- Requirements
Format the records from the line that contains "Task: Sort Tabel I by JENIS PAJAK column" through the line that contains "(x=565, y=87)" as a Markdown table, with columns headed Row and Line, one row per line and blank lines omitted. Begin at the line that has "Task: Sort Tabel I by JENIS PAJAK column" and stop after the line that has "(x=565, y=87)".

** start of Dataset extract **

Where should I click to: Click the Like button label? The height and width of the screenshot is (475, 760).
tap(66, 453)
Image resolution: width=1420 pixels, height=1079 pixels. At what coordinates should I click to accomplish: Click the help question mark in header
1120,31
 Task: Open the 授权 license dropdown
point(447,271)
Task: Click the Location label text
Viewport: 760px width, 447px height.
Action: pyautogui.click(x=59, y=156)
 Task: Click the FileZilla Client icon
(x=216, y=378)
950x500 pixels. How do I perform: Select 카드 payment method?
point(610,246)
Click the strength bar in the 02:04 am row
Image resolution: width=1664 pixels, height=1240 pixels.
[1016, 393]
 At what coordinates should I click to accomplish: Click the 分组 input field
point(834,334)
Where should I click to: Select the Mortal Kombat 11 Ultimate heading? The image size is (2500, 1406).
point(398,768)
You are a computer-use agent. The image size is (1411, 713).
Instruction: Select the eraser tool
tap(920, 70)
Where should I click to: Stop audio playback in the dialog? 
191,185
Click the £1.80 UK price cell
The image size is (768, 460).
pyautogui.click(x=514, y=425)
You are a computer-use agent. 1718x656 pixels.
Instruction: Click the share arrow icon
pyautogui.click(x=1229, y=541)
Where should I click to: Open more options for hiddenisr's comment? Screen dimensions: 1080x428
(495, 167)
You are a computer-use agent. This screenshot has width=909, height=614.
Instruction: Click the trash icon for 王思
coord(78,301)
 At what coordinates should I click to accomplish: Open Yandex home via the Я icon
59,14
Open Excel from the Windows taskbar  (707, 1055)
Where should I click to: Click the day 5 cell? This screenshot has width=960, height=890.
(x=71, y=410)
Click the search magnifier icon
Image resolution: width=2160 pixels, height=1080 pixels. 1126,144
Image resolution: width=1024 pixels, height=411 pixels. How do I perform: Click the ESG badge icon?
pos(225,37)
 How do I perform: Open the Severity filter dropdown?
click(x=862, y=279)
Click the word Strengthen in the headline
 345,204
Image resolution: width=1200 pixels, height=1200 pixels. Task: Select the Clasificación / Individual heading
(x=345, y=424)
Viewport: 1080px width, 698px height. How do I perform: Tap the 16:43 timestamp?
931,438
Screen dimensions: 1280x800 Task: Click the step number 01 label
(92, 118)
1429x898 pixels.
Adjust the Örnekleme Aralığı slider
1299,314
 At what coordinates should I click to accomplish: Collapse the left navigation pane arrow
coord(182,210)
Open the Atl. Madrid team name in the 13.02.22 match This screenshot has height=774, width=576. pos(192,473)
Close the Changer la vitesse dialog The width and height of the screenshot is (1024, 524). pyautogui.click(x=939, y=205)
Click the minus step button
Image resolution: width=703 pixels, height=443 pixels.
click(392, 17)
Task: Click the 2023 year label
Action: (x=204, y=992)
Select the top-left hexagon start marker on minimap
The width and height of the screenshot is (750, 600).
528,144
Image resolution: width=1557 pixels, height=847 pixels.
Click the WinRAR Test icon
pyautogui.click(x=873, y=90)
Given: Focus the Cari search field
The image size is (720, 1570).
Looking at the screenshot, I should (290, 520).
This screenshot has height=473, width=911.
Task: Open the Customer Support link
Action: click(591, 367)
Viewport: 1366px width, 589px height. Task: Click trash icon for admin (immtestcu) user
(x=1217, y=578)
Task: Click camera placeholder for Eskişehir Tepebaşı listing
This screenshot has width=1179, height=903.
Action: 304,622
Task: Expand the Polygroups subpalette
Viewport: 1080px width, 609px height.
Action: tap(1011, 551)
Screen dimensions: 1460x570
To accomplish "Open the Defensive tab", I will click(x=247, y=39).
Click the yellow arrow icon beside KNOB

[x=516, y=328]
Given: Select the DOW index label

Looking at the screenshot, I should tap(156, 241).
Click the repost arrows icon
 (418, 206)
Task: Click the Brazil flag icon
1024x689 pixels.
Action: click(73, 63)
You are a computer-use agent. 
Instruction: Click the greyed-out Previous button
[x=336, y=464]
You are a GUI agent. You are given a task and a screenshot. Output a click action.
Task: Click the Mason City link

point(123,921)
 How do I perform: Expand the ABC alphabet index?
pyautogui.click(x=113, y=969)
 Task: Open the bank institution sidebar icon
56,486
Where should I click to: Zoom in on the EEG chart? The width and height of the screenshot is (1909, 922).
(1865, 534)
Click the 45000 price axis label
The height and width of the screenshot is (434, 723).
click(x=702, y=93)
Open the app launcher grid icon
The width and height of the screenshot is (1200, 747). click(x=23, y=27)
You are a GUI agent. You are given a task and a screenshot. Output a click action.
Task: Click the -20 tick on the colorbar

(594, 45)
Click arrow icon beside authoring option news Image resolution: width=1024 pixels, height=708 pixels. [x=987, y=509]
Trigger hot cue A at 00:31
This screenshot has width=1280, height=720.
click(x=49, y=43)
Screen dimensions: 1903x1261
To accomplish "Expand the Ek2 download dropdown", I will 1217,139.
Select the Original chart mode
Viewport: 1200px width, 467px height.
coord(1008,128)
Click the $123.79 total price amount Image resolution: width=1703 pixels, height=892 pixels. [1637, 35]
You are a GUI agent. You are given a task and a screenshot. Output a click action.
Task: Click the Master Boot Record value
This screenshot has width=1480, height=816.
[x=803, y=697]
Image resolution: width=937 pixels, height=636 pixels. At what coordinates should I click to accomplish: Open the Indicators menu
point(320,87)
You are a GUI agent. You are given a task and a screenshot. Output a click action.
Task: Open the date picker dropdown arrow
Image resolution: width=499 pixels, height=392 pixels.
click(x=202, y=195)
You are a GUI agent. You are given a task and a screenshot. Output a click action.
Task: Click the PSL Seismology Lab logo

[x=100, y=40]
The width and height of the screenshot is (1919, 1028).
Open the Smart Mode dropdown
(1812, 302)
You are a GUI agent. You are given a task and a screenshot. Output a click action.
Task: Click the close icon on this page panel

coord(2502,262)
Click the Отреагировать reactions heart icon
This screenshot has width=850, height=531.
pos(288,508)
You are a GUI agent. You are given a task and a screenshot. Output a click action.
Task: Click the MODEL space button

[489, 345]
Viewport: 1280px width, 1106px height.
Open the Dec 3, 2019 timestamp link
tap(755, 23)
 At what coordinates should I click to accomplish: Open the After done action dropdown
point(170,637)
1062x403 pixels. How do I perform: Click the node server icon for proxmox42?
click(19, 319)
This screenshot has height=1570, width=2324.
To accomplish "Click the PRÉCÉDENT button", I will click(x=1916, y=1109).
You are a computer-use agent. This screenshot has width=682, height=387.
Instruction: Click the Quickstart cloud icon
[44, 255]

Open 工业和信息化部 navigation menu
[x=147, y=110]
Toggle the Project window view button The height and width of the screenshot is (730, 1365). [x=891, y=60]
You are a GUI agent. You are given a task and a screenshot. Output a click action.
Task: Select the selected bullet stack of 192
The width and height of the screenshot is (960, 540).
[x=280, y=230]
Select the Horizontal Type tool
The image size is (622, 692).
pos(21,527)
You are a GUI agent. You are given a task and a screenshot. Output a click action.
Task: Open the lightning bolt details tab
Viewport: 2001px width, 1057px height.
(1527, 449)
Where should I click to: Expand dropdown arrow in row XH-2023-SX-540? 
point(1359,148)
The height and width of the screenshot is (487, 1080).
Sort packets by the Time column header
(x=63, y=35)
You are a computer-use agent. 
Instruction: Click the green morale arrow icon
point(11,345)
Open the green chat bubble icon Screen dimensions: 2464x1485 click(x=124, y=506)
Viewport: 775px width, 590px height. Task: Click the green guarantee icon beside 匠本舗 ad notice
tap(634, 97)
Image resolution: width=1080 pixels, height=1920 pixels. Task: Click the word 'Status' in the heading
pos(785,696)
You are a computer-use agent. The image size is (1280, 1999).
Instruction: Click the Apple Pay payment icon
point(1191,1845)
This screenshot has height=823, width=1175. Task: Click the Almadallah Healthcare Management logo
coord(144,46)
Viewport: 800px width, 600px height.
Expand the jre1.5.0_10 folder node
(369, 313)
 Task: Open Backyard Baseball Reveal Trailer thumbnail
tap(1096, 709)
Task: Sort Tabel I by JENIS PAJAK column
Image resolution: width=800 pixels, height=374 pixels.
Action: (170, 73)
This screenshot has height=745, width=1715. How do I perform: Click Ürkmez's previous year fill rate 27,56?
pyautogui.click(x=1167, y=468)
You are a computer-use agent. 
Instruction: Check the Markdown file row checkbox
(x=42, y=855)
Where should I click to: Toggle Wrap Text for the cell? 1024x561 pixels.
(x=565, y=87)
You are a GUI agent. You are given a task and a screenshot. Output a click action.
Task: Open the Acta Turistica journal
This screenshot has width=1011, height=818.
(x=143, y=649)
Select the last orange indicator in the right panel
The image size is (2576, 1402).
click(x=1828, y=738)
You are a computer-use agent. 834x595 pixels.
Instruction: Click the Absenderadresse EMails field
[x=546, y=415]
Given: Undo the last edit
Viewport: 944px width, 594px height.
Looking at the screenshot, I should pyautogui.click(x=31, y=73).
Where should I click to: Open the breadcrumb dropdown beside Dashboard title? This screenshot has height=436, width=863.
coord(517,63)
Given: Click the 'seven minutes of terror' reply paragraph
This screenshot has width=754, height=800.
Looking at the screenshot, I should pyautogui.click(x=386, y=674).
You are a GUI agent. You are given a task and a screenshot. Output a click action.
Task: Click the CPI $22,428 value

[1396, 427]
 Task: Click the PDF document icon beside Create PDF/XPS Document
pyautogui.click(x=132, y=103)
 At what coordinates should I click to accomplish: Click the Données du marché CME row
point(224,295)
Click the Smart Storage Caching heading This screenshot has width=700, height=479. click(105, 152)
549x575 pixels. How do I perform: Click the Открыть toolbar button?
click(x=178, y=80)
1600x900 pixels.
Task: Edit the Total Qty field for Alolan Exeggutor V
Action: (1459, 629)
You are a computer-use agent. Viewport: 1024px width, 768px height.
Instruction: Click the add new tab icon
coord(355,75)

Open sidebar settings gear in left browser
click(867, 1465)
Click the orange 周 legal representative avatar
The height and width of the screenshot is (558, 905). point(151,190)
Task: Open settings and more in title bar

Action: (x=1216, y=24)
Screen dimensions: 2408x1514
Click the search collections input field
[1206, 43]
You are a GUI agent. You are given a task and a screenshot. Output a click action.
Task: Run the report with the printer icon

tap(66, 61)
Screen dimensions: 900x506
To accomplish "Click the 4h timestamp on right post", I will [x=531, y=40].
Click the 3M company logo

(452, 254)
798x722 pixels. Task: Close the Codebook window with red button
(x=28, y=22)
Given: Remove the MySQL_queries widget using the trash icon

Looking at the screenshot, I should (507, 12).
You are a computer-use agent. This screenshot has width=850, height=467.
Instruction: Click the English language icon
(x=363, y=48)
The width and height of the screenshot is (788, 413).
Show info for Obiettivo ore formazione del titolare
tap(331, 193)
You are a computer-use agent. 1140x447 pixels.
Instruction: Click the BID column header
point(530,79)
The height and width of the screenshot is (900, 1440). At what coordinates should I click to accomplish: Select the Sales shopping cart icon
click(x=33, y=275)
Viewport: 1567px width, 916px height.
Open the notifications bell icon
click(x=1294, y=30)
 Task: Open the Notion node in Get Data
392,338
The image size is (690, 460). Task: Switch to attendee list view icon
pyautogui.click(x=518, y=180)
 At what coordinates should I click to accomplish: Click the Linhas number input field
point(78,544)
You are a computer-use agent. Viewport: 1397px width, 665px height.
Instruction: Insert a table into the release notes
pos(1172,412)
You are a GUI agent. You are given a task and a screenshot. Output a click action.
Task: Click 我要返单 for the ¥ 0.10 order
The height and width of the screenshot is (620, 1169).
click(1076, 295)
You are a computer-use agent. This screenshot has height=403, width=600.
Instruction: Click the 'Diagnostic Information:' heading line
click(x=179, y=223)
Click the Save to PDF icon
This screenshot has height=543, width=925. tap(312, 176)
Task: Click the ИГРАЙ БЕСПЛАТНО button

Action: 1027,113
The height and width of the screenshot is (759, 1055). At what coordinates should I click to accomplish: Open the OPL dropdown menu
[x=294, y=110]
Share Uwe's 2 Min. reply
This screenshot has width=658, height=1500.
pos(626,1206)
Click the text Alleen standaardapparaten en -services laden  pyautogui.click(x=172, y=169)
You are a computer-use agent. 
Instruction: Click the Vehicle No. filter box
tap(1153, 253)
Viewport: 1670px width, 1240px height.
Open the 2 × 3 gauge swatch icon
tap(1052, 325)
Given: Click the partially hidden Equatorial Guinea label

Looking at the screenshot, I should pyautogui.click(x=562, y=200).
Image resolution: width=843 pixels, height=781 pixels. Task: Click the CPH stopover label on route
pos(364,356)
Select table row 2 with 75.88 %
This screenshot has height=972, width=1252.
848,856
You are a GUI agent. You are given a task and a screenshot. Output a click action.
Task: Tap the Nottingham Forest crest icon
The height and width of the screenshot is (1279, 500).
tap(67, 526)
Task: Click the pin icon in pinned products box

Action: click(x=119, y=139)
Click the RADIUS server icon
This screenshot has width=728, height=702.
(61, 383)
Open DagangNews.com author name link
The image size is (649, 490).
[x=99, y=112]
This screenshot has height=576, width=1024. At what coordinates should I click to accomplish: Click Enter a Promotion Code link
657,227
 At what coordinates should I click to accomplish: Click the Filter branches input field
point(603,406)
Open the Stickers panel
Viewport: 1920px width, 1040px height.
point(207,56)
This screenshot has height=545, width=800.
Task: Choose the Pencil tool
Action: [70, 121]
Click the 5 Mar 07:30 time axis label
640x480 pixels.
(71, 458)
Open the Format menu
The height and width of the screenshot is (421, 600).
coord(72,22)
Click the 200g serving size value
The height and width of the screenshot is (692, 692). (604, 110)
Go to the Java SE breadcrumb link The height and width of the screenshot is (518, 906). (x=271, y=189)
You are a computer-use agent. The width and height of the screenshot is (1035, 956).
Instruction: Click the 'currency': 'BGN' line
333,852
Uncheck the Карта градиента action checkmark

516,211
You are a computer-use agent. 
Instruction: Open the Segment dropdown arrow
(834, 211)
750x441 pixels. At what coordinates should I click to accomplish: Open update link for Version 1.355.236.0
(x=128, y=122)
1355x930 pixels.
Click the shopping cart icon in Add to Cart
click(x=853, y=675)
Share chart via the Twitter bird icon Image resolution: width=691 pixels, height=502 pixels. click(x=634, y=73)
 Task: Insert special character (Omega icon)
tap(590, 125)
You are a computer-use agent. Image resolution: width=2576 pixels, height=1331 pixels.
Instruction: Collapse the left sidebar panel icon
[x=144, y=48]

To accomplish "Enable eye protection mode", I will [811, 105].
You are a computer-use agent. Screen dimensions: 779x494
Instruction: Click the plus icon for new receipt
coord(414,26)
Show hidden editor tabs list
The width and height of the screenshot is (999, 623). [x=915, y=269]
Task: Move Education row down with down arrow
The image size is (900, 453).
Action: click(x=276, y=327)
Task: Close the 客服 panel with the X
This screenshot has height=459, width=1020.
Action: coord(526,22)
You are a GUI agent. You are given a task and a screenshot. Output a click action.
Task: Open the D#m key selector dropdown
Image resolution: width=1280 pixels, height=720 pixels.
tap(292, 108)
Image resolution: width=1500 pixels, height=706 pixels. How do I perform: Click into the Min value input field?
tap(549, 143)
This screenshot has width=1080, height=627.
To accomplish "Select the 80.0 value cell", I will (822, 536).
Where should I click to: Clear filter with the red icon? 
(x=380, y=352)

** end of Dataset extract **

- Result of the exercise
| Row | Line |
|---|---|
| 1 | Task: Sort Tabel I by JENIS PAJAK column |
| 2 | Image resolution: width=800 pixels, height=374 pixels. |
| 3 | Action: (170, 73) |
| 4 | This screenshot has height=745, width=1715. How do I perform: Click Ürkmez's previous year fill rate 27,56? |
| 5 | pyautogui.click(x=1167, y=468) |
| 6 | You are a computer-use agent.  |
| 7 | Instruction: Check the Markdown file row checkbox |
| 8 | (x=42, y=855) |
| 9 | Where should I click to: Toggle Wrap Text for the cell? 1024x561 pixels. |
| 10 | (x=565, y=87) |